One important piece of estate planning is acquiring the appropriate type of insurance coverage necessary for your needs, such as critical injury insurance.
Many people who create estate plans know that they will have to decide on the types of inheritances they want to leave behind, make allowances for the possibility of becoming incapacitated, and create specific legal documents that will carry out their wishes after they are gone. But insurance also plays an important role in this process.
The right kind of insurance can protect your finances against certain expenses that you might one day have to incur. Critical injury insurance can play a key part in estate planning because, even with health insurance, you might have to pay some significant out-of-pocket health care expenses if you experience a significant injury or illness. Here are some common questions about critical injury insurance and how it works.

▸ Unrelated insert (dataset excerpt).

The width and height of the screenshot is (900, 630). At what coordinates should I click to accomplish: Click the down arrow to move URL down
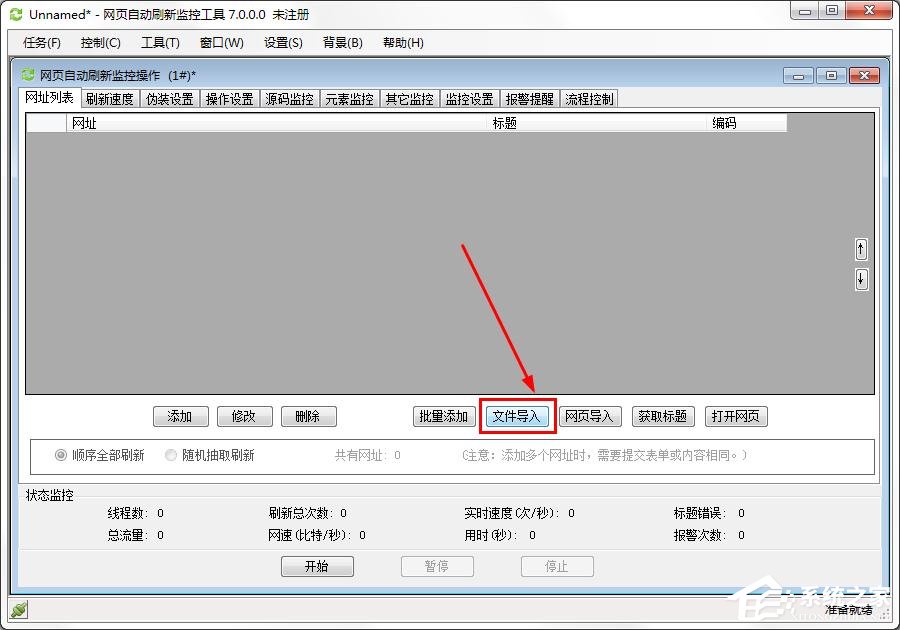coord(861,279)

What is critical injury insurance?
We all know that our health care insurance isn’t without its out-of-pocket expenses. It’s quite common, for example, for people to have to pay larger co-pays every several years or so. Other out-of-pocket expenses for costs not covered by your health insurance also tend to increase as time goes on, and if you ever suffer serious injury or illness, the out-of-pocket expenses can balloon very quickly.
For example, the estimated out-of-pocket expenses for someone suffering a heart attack exceeded $14,000 last year. Needless to say, these costs go up every year.
Critical injury insurance is designed to protect you from these unexpected costs. Like other insurance policies, you will have to pay a monthly or yearly premium. If you ever suffer from a critical injury or illness, the critical care insurance will pay you a lump sum payment that will allow you to pay for the out-of-pocket expenses not otherwise covered by your health insurance.
What does critical injury insurance cover?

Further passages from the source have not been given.